When the senior economists at BIS warn 12 of the richest countries on Earth that they must take drastic action to reduce debt, you know that it’s time to check the air bags. The only thing you don’t know, that you need to know, is the precise time of the crash. The lesson is already obvious: Governments can’t drive recklessly, use only the accelerator for braking and not eventually crash.
The BIS paper notes that the public debt of 30 OECD countries will (on average) exceed 100 per cent of GDP within the next year, “something that has never happened before in peacetime.” But it warns that conventional debt-to-GDP ratios are misleading – missing “enormous future costs” that are already authorized by past fiscal commitments, that will inexorably inflate public debt further still.
By the end of 2011, the BIS economists calculate, U.S. government debt will have risen from 62 per cent of GDP in 2007, not quite three years ago, to 100 per cent. Britain’s debt will have risen from 47 per cent of GDP to 94 per cent. Italy’s debt will have risen from 112 per cent of GDP to 130 per cent. All together, the public debt of the 12 countries will have risen from 73 per cent of combined GDP to 105 per cent.
At this debt level, the risk of sovereign default rises rapidly. But the BIS analysis says this unprecedented debt level will itself increase “precipitously” in coming years.
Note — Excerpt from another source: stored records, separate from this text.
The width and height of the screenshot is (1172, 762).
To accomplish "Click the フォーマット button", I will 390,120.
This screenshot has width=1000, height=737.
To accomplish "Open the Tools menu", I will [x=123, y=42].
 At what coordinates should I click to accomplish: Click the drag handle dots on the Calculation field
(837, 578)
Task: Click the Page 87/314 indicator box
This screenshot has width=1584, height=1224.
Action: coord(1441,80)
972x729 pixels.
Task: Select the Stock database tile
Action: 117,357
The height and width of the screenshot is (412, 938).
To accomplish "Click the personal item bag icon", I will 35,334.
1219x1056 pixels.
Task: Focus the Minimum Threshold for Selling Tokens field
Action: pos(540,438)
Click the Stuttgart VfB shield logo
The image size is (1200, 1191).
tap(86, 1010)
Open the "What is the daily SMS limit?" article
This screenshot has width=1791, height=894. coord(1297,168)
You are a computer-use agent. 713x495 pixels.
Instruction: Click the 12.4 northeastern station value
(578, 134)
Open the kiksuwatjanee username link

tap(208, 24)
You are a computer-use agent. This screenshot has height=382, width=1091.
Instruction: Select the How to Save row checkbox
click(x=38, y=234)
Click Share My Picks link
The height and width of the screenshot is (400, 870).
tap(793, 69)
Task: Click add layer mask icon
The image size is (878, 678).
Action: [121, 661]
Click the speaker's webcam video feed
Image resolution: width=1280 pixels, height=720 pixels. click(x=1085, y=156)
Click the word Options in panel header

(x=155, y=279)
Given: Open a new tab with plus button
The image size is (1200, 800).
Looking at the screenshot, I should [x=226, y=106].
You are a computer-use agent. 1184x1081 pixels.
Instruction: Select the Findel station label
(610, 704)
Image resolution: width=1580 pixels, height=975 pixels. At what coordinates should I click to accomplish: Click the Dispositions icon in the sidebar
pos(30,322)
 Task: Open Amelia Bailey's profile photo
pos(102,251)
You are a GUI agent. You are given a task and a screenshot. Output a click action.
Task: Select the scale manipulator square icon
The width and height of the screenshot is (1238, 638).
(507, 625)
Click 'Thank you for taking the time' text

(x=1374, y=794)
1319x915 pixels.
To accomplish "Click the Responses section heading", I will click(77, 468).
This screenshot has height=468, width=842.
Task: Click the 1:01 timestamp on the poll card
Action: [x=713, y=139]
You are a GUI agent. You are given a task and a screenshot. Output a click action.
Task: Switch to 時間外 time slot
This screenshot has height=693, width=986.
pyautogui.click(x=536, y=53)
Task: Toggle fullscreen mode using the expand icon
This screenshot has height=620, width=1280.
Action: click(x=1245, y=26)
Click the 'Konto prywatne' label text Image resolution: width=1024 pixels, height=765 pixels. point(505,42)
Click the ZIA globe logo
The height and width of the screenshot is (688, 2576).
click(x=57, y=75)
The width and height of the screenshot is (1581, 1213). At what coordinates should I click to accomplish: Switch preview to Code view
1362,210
It will not, as each of these countries separately insists, fall.
For one thing, the BIS report says, countries that proclaim spending restraint generally do not actually do it. Normally, they hold the line – temporarily. Normally, they slow the rate of increase – temporarily. All pronouncements aside, the BIS report says, these 12 countries have made such grandiose spending commitments that they are predestined for higher debt. The U.S. debt-GDP ratio will hit 150 per cent in the next decade. Britain’s debt-GDP ratio will hit 200 per cent. Japan’s debt-GDP ratio will hit 300 per cent.
These increases in debt, the BIS report says, are untenable. The financial markets, of course, won’t permit them. The only mystery, the BIS report says, is exactly when the markets will intervene. History shows, the report says, that when the markets do rebel, they often do so instantaneously and decisively – often without much warning.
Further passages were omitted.